In the city, the population was spread out, with 16.9% under the age of 18, 4.7% from 18 to 24, 20.6% from 25 to 44, 24.3% from 45 to 64, and 33.5% who were 65 years of age or older. The median age was 53 years. For every 100 females, there were 84.9 males. For every 100 females age 18 and over, there were 79.8 males.

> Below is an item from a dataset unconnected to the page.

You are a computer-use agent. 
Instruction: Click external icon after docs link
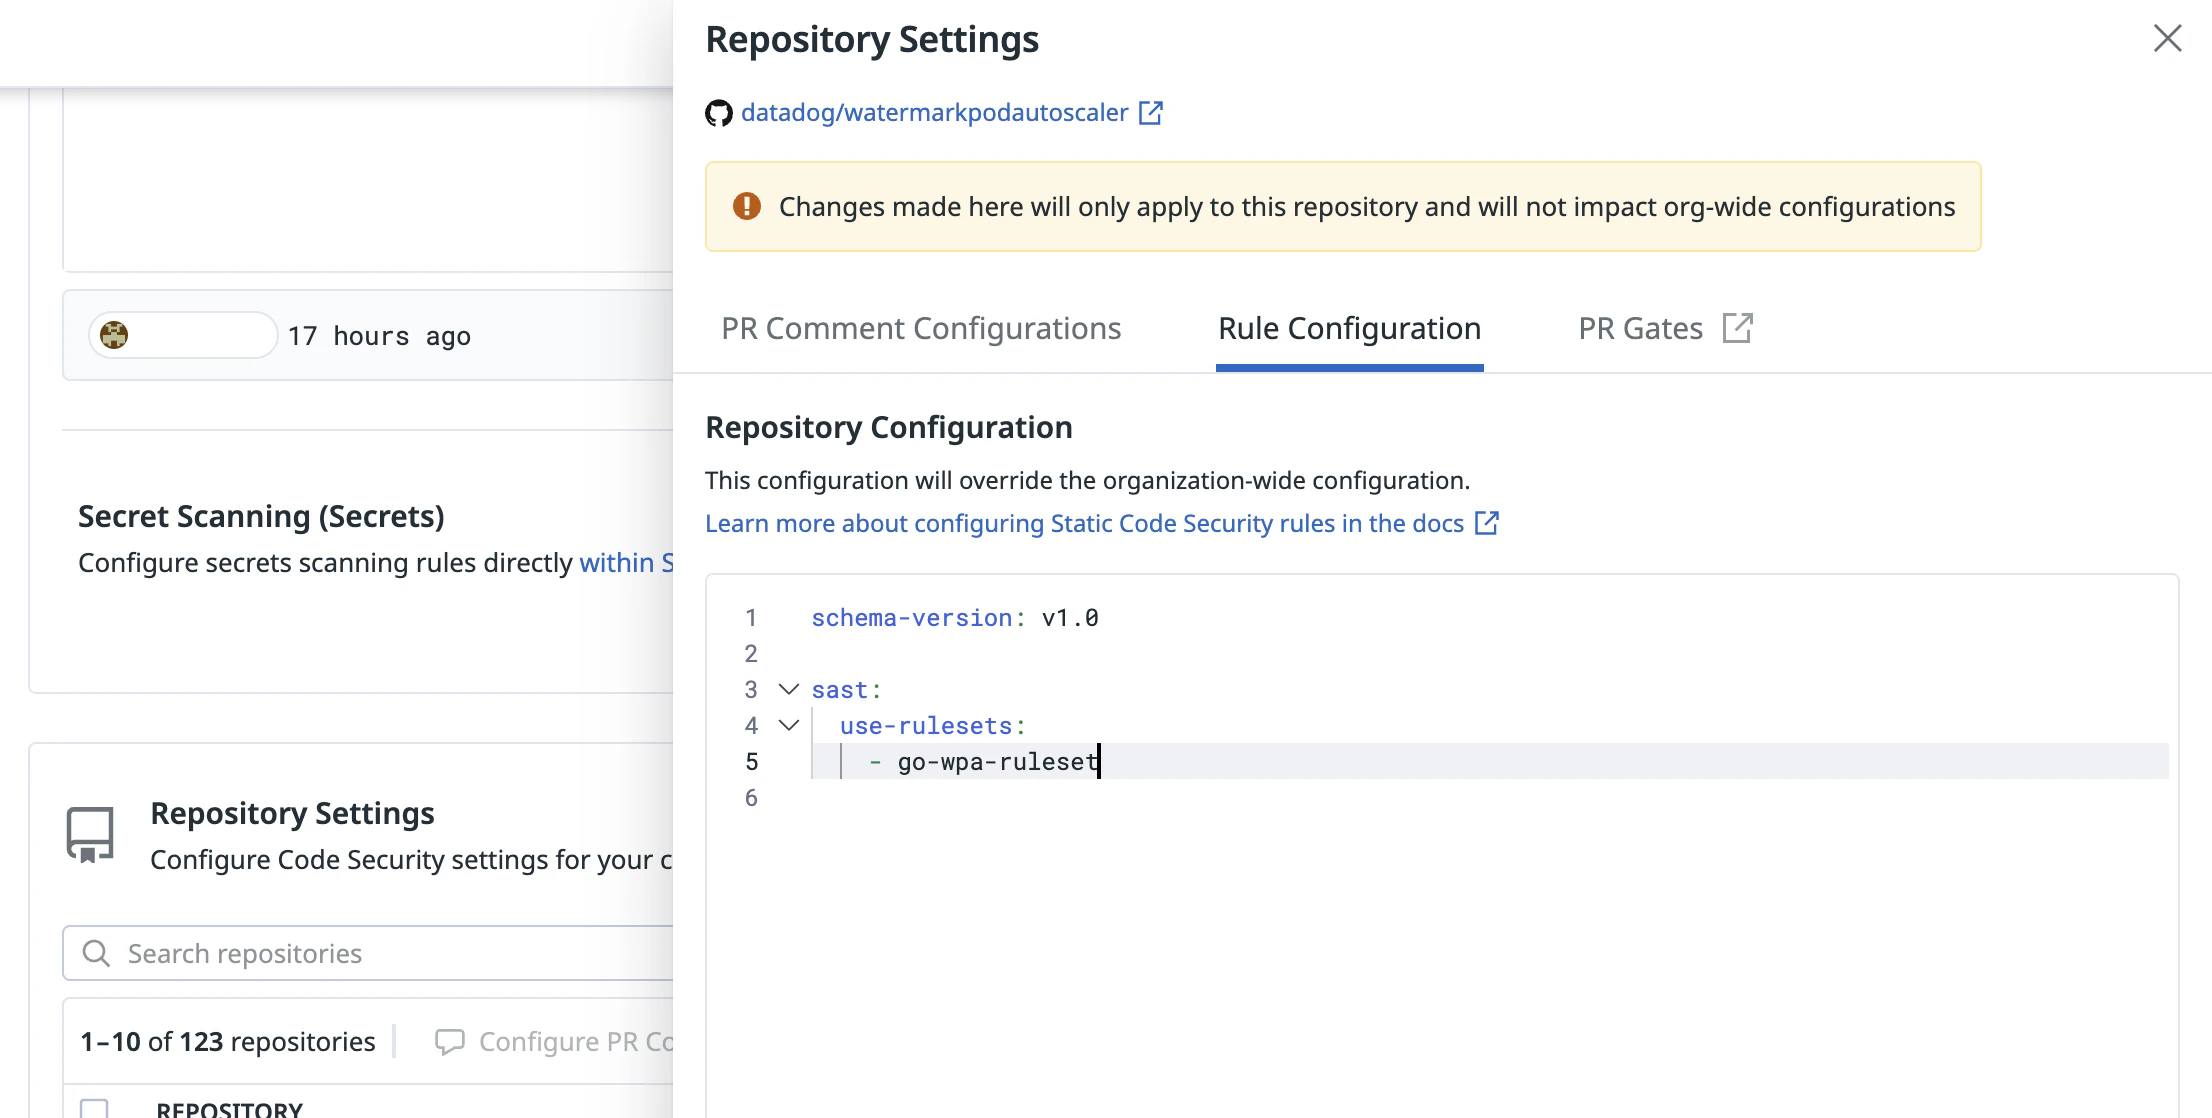(1487, 523)
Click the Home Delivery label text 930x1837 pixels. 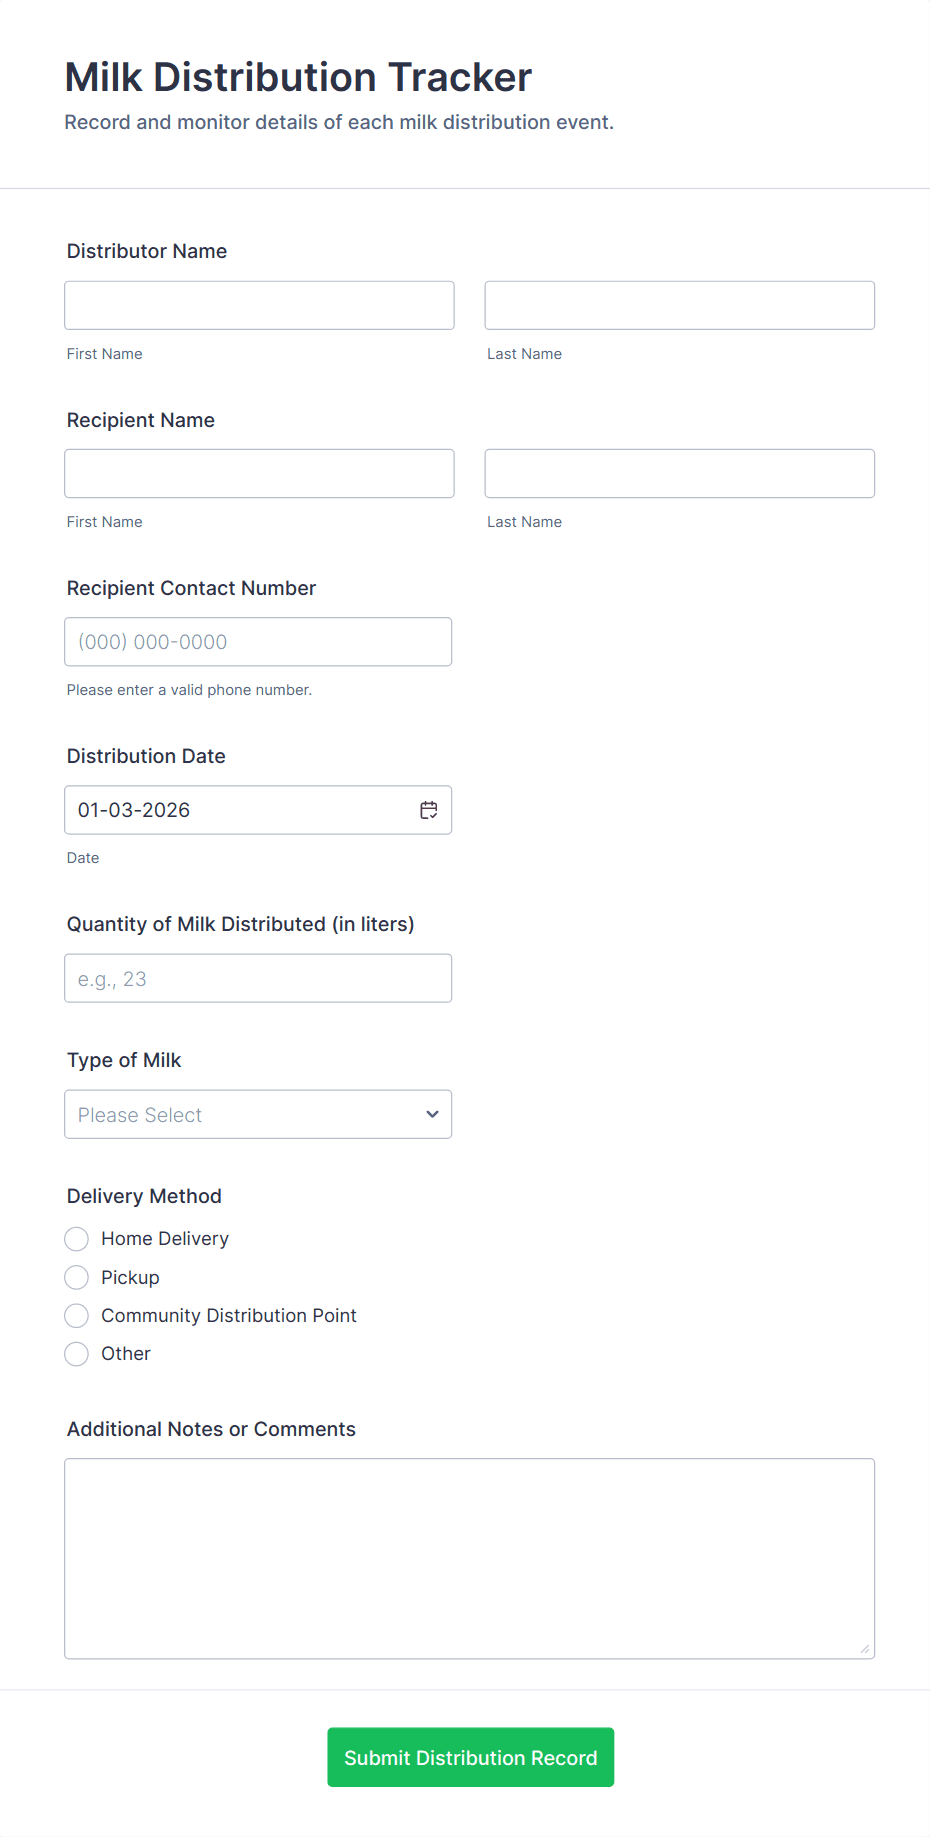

The median income for a household in the city was $31,801, and the median income for a family was $39,625. Males had a median income of $30,882 versus $19,183 for females. The per capita income for the city was $21,436. About 5.4% of families and 9.7% of the population were below the poverty line, including 17.3% of those under age 18 and 8.1% of those age 65 or over.
==Geography==
Forsyth is located at . According to the United States Census Bureau, the city has a total area of 2.25 sqmi, of which 2.24 sqmi is land and 0.01 sqmi is water.

===Climate===

Climate data for Forsyth, Missouri (1991–2020 normals, extremes 1946–present)
| Month | Jan | Feb | Mar | Apr | May | Jun | Jul | Aug | Sep | Oct | Nov | Dec | Year |
| Record high °F (°C) | 80 (27) | 87 (31) | 90 (32) | 96 (36) | 103 (39) | 105 (41) | 116 (47) | 111 (44) | 106 (41) | 96 (36) | 90 (32) | 81 (27) | 116 (47) |
| Mean maximum °F (°C) | 68.9 (20.5) | 72.8 (22.7) | 80.4 (26.9) | 85.9 (29.9) | 89.9 (32.2) | 94.7 (34.8) | 98.1 (36.7) | 98.9 (37.2) | 93.6 (34.2) | 86.2 (30.1) | 76.7 (24.8) | 69.5 (20.8) | 100.2 (37.9) |
| Mean daily maximum °F (°C) | 47.5 (8.6) | 52.6 (11.4) | 61.6 (16.4) | 71.7 (22.1) | 79.4 (26.3) | 87.8 (31.0) | 91.9 (33.3) | 90.9 (32.7) | 83.9 (28.8) | 72.9 (22.7) | 60.5 (15.8) | 50.4 (10.2) | 70.9 (21.6) |
| Daily mean °F (°C) | 35.9 (2.2) | 40.0 (4.4) | 48.3 (9.1) | 57.7 (14.3) | 66.5 (19.2) | 75.4 (24.1) | 79.3 (26.3) | 77.9 (25.5) | 70.8 (21.6) | 59.3 (15.2) | 47.9 (8.8) | 39.2 (4.0) | 58.2 (14.6) |
| Mean daily minimum °F (°C) | 24.2 (−4.3) | 27.5 (−2.5) | 35.1 (1.7) | 43.8 (6.6) | 53.6 (12.0) | 62.9 (17.2) | 66.7 (19.3) | 64.9 (18.3) | 57.6 (14.2) | 45.7 (7.6) | 35.4 (1.9) | 27.9 (−2.3) | 45.4 (7.4) |
| Mean minimum °F (°C) | 8.0 (−13.3) | 11.1 (−11.6) | 18.9 (−7.3) | 29.5 (−1.4) | 39.6 (4.2) | 52.1 (11.2) | 57.5 (14.2) | 55.6 (13.1) | 43.9 (6.6) | 30.8 (−0.7) | 21.3 (−5.9) | 12.8 (−10.7) | 4.0 (−15.6) |
| Record low °F (°C) | −15 (−26) | −19 (−28) | 4 (−16) | 19 (−7) | 29 (−2) | 40 (4) | 48 (9) | 40 (4) | 30 (−1) | 21 (−6) | 6 (−14) | −12 (−24) | −19 (−28) |
| Average precipitation inches (mm) | 2.67 (68) | 2.51 (64) | 4.15 (105) | 4.85 (123) | 5.28 (134) | 4.24 (108) | 4.25 (108) | 3.11 (79) | 4.13 (105) | 3.74 (95) | 3.93 (100) | 2.82 (72) | 45.68 (1,160) |
| Average snowfall inches (cm) | 2.3 (5.8) | 1.8 (4.6) | 1.0 (2.5) | 0.0 (0.0) | 0.0 (0.0) | 0.0 (0.0) | 0.0 (0.0) | 0.0 (0.0) | 0.0 (0.0) | 0.0 (0.0) | 0.0 (0.0) | 1.7 (4.3) | 6.8 (17) |
| Average precipitation days (≥ 0.01 in) | 6.6 | 6.2 | 8.9 | 9.0 | 10.1 | 9.0 | 8.0 | 7.8 | 7.2 | 7.8 | 6.9 | 6.9 | 94.4 |
| Average snowy days (≥ 0.1 in) | 1.2 | 1.1 | 0.3 | 0.0 | 0.0 | 0.0 | 0.0 | 0.0 | 0.0 | 0.0 | 0.0 | 0.8 | 3.4 |
Source: NOAA

==Education==
Forsyth R-III School District operates one elementary school, one middle school and Forsyth High School.

Forsyth has a lending library, the Forsyth Public Library.